Four hundred and four patients received bicalutamide/LHRHa and 409 received flutamide/LHRHa. Although treatment with bicalutamide/LHRHa resulted in slightly longer time to progression and survival time in white and AA males than treatment with flutamide/LHRHa, the differences between the treatment groups were not statistically significant.

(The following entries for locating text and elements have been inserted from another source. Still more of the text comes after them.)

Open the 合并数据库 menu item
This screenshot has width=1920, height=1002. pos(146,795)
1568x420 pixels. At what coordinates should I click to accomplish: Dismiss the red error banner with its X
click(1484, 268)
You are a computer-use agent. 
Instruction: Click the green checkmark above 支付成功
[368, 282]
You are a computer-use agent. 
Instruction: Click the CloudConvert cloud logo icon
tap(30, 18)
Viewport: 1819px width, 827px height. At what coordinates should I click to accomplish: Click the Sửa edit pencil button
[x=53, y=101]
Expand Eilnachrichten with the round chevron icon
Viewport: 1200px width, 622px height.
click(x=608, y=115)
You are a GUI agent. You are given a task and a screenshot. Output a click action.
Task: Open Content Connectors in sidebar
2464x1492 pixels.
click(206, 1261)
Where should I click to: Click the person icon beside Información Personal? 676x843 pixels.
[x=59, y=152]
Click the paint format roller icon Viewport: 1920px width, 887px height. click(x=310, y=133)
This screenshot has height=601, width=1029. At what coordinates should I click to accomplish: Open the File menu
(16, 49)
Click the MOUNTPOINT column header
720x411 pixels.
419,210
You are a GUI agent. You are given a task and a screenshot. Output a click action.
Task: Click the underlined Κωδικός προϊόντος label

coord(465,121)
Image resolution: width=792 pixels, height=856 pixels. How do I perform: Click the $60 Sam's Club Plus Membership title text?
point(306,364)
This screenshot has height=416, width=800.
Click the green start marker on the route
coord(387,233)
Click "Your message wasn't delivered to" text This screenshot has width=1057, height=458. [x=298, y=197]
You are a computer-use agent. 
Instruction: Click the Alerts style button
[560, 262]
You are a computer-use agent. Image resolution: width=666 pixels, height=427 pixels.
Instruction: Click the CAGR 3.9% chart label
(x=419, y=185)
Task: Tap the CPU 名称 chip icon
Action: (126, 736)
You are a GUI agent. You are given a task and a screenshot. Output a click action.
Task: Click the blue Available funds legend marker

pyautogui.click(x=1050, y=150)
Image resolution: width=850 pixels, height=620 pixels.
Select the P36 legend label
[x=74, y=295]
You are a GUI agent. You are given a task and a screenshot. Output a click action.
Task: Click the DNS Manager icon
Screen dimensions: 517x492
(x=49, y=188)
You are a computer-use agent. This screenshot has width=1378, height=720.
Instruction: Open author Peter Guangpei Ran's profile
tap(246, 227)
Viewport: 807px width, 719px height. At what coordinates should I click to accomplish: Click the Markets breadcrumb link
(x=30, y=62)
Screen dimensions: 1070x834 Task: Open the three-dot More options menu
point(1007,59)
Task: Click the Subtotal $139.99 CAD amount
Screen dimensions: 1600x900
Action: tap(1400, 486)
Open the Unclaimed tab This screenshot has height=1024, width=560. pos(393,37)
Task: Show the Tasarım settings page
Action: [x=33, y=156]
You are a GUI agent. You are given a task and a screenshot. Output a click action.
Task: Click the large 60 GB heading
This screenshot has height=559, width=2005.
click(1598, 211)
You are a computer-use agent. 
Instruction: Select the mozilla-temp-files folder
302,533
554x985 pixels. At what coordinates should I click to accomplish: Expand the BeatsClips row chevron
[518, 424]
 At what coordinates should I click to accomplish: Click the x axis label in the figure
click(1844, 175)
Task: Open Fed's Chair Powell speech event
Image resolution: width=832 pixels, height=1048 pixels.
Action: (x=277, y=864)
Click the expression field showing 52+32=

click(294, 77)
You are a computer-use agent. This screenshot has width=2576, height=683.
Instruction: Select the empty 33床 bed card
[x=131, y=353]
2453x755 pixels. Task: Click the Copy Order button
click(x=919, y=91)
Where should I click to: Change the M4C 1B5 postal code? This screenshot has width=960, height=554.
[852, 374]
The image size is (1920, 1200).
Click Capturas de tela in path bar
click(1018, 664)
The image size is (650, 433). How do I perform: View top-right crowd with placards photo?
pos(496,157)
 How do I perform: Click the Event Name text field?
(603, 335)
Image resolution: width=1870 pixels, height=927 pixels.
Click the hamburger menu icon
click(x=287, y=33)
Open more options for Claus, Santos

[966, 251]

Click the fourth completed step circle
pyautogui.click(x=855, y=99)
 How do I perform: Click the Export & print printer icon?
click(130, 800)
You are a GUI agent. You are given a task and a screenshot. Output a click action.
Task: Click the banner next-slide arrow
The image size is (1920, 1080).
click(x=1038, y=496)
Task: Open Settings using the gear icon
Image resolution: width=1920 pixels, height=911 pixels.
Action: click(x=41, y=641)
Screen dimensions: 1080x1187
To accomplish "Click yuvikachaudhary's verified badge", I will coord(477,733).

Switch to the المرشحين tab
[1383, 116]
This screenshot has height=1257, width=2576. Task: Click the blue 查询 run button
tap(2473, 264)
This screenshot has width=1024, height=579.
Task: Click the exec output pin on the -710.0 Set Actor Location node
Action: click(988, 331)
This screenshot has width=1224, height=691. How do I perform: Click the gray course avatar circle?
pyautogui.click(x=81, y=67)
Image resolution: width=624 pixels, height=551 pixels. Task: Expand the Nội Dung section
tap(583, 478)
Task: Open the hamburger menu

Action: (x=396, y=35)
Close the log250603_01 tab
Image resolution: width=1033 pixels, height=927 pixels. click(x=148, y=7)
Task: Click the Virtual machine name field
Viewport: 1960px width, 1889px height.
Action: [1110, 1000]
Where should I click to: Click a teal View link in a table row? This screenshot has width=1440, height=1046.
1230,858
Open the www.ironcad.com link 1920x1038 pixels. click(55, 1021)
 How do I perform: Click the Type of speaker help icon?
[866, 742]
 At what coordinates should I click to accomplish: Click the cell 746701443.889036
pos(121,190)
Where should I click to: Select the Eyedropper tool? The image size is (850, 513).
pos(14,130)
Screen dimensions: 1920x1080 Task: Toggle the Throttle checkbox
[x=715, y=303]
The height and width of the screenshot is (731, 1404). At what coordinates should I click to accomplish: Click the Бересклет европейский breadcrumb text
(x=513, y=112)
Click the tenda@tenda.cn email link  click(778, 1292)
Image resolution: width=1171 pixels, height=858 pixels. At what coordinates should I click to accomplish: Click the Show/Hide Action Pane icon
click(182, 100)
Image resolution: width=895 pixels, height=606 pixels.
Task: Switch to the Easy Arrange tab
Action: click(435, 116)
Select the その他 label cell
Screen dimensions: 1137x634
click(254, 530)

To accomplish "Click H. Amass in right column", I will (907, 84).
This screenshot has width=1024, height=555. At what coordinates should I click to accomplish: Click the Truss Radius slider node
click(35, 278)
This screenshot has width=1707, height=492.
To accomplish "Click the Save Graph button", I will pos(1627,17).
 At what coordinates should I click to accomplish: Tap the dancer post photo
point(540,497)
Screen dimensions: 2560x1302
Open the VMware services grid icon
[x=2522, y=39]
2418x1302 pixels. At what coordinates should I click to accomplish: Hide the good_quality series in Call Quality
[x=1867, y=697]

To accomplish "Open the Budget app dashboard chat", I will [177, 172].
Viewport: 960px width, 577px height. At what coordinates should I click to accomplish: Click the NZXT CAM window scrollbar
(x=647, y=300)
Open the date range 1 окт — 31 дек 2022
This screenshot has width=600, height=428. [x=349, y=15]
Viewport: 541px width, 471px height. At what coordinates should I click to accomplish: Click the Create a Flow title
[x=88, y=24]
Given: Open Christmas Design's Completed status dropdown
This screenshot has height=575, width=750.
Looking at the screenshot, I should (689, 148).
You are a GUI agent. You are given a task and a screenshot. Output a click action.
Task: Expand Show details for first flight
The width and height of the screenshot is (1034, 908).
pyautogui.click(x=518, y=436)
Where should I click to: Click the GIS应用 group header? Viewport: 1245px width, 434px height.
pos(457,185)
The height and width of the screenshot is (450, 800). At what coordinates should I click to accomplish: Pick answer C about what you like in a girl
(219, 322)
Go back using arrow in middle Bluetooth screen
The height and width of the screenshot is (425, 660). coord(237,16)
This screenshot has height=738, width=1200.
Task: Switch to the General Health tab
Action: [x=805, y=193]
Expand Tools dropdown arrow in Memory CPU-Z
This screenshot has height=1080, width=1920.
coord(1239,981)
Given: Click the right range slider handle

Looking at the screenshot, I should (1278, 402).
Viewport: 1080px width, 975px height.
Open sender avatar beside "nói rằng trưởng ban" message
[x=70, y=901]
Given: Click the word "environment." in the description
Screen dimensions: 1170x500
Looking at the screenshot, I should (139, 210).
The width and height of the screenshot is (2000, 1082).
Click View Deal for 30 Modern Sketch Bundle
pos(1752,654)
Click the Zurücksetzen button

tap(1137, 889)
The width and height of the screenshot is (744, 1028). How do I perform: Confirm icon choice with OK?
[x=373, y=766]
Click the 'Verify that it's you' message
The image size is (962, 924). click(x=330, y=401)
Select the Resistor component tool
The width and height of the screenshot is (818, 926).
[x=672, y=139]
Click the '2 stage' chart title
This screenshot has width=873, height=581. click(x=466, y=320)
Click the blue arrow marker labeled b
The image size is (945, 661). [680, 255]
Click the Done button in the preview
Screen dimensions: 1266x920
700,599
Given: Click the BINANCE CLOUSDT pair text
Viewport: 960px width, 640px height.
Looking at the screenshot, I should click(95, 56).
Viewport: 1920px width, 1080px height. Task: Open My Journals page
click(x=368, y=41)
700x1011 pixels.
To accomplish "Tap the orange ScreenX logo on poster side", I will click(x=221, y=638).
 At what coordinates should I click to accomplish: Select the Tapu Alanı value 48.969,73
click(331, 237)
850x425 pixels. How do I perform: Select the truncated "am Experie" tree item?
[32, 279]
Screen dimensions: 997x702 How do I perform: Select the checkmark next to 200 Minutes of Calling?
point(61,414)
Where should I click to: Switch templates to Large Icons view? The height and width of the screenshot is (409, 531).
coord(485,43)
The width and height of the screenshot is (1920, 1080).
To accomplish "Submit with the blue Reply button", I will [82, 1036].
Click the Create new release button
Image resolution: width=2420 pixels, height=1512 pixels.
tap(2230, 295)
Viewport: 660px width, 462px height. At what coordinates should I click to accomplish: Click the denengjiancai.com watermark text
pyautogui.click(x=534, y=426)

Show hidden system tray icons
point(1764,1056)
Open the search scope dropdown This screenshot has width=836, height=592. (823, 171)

No marked effect of race on clinical outcome was observed regardless of antiandrogen, suggesting that similar treatment benefits are to be expected in either race.
黑人种族与前列腺癌死亡率显著增加相关。这项探索性分析研究了种族对联合雄激素阻断(CAB)临床结局的影响。
分析数据来自一项双盲、随机、多中心试验,该试验比较了813例D(2)期前列腺癌患者(中位随访时间160周)使用比卡鲁胺(每日一次,50毫克)或氟他胺(每日三次,250毫克)加促黄体生成素释放激素类似物(LHRHa;醋酸戈舍瑞林3.6毫克或醋酸亮丙瑞林7.5毫克)形式的CAB。根据种族(非裔美国人[AA]、白人或其他)对患者进行分析。主要临床事件为疾病进展和生存。
404例患者接受比卡鲁胺/LHRHa治疗,409例患者接受氟他胺/LHRHa治疗。尽管与氟他胺/LHRHa治疗相比,比卡鲁胺/LHRHa治疗使白人和非裔美国男性的疾病进展时间和生存时间略长,但治疗组之间的差异无统计学意义。
无论使用何种抗雄激素药物,均未观察到种族对临床结局有显著影响,这表明两种族预期会有相似的治疗益处。